Seeking to constantly evolve Brioni’s sartorial codes is a mission for Norbert Stumpfl,  who outdid himself with the spring collection for the brand, an ode to its Italian tailors in Penne.

The serene garden nestled behind the façade of the stately 18th century Palazzo Borromeo D’Adda was the ideal setting for the presentation — the soft light of a cloudy Milanese day emphasized the new watercolor palette of a cashmere, silk and linen suit. Stumpfl said proudly that four of his team of eight are dedicated just to fabric research and development and that 70 percent of the cloths employed by Brioni are exclusive, coming from Italian, English and Japanese mills.

To be sure, the fabrics are always distinctive, and the extra-fine wool of the new double-breasted suit Stumpfl himself was wearing was almost weightless. A double splittable silk shantung suit in azure was worn over a beige knitted evening shirt and looked remarkable. A seersucker suit with a herringbone texture and mother-of-pearl buttons was also a standout.

This season, pants were more high-waisted, for a longer silhouette, and larger lapels added more volume to the breezy looks. An elasticized waist on pants under shirts in the same material as the suit conveyed an easy look that telegraphed comfort. A windbreaker in technical silk with leather details and a crocodile jacket were all about luxury.

The skill of Brioni’s tailors also stood out in the eveningwear segment, as 10,000 hand-embroidered knots made with glass beads and threads of yarns embellished a shantung jacket.

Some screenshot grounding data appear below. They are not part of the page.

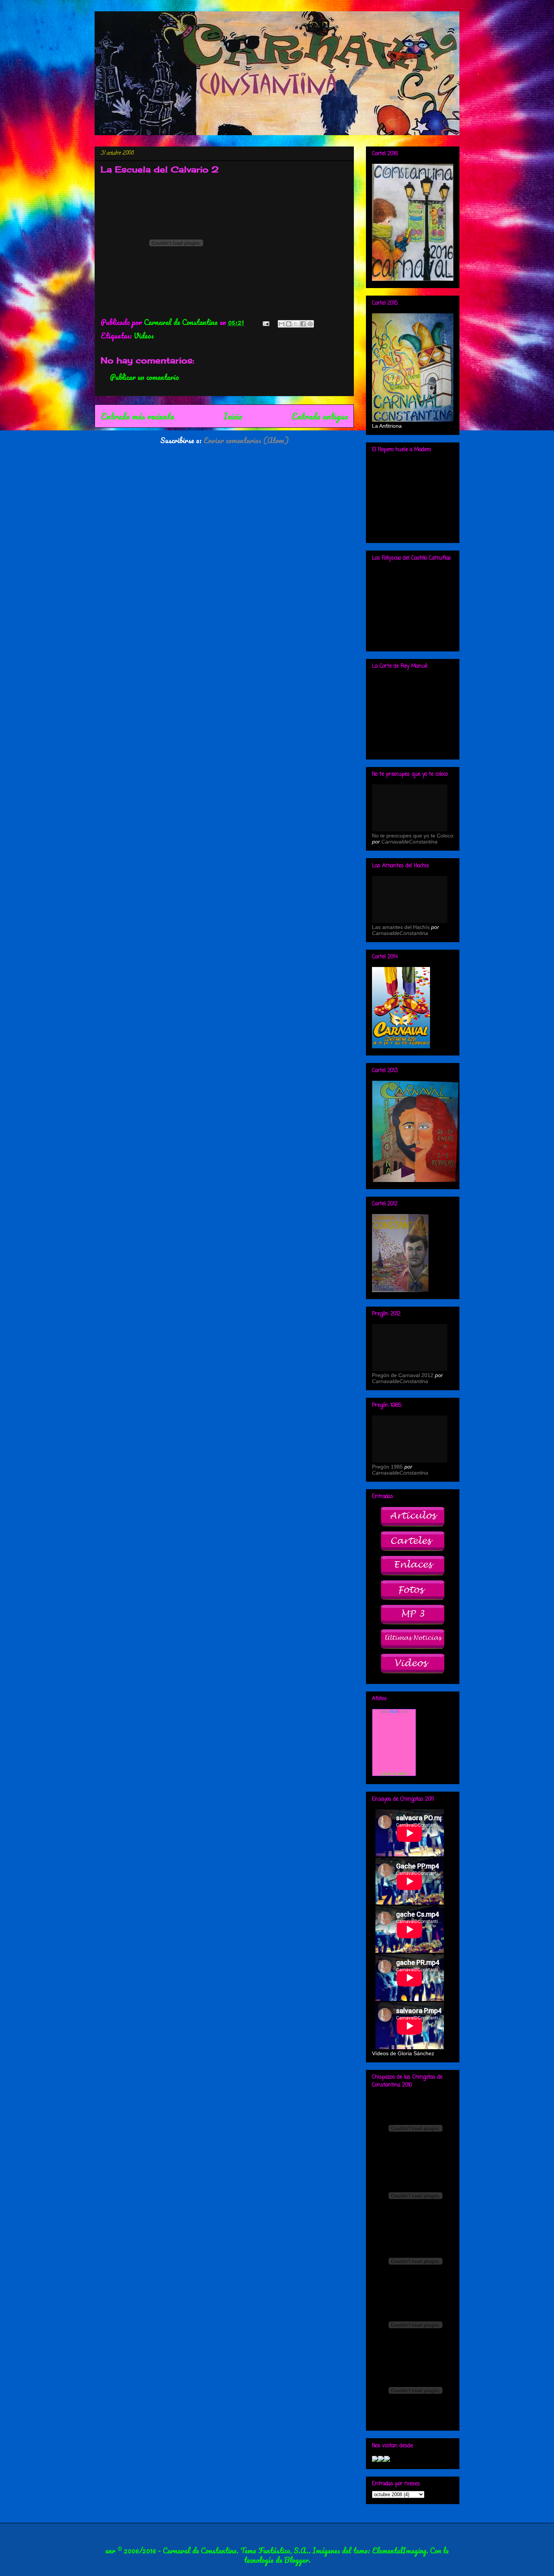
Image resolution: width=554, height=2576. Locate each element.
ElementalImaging (399, 2550)
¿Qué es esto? (394, 1773)
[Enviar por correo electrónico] (281, 324)
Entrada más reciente (137, 416)
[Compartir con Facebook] (303, 324)
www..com (394, 1711)
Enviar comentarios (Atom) (246, 440)
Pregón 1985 (387, 1467)
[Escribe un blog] (288, 324)
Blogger (296, 2560)
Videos (144, 336)
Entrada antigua (319, 416)
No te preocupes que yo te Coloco (412, 836)
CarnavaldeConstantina (409, 842)
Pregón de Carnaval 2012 (402, 1375)
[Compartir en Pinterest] (310, 324)
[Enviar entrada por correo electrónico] (265, 322)
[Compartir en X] (296, 324)
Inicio (232, 416)
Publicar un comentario (144, 377)
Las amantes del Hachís (401, 927)
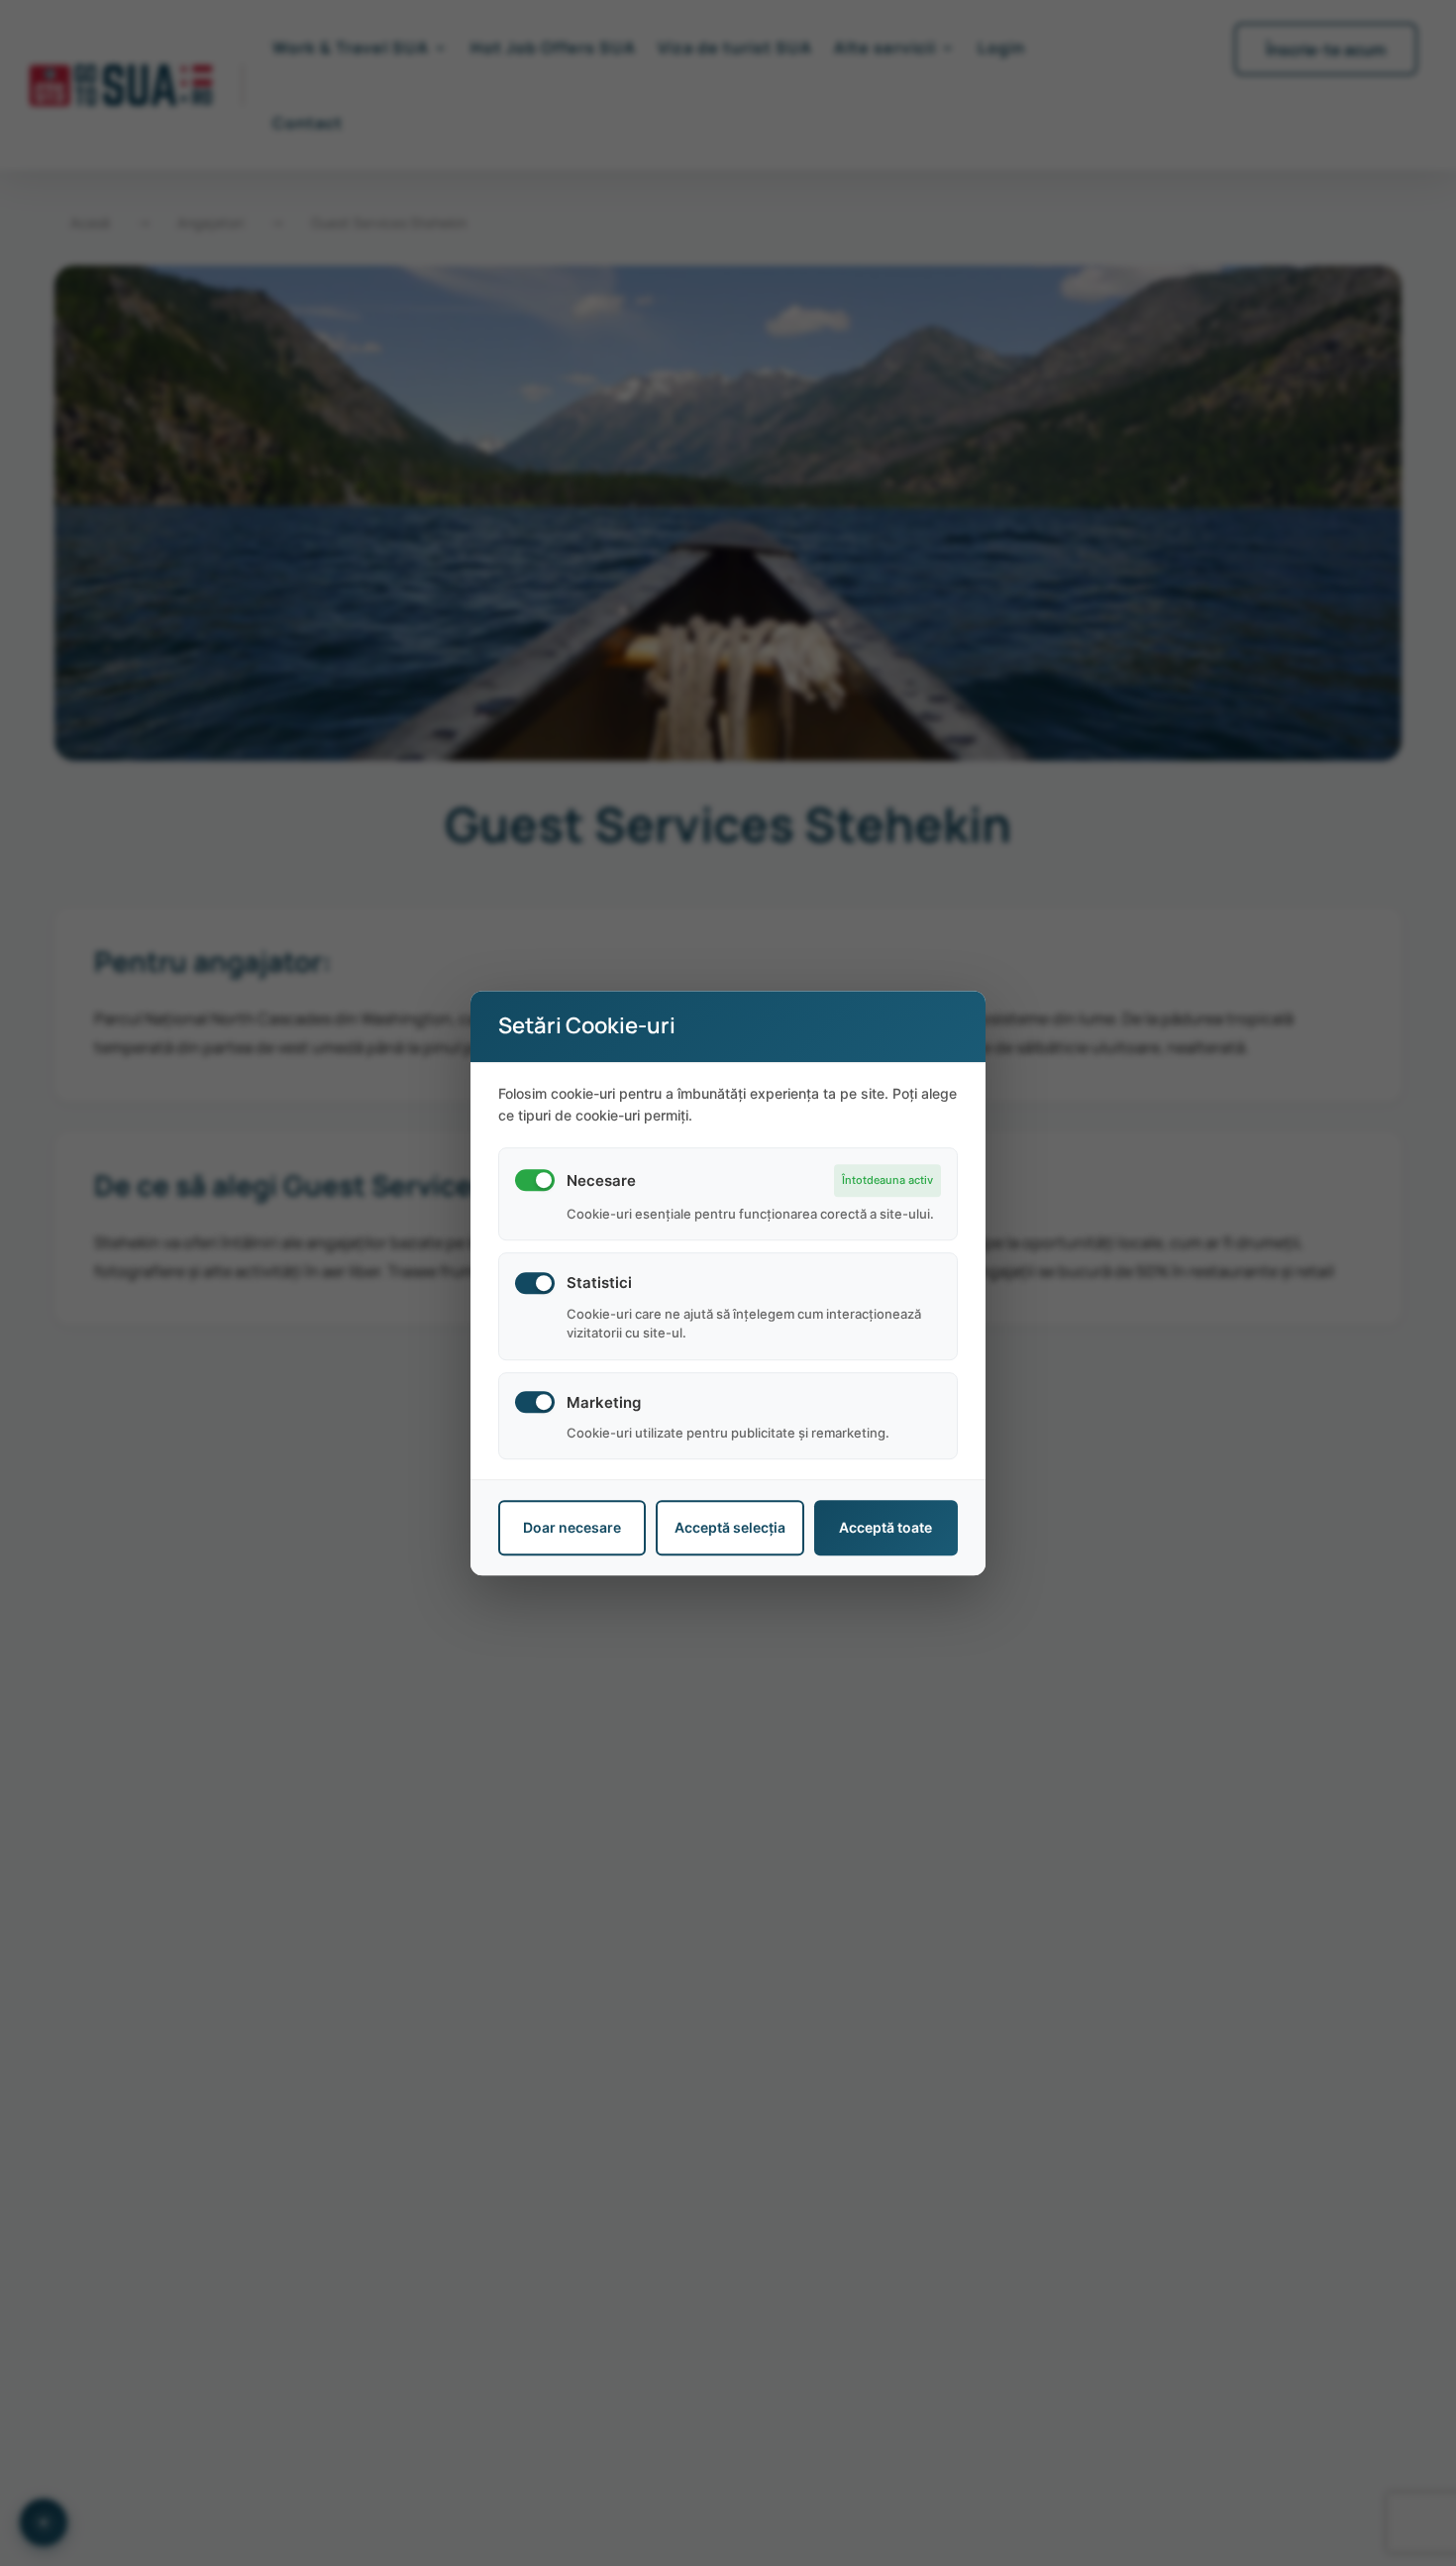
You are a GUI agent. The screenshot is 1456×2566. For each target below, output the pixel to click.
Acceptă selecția (730, 1528)
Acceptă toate (885, 1528)
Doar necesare (572, 1528)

Brioni next year will mark its 80th anniversary and part of the installation paid tribute to the brand’s first menswear fashion show at the Sala Bianca in Florence. A number of male and female mannequins wearing white suits — bianca means white in Italian — lounged on the grass, reading or appearing to chat amicably — the ultimate luxury as green stains were simply not a concern.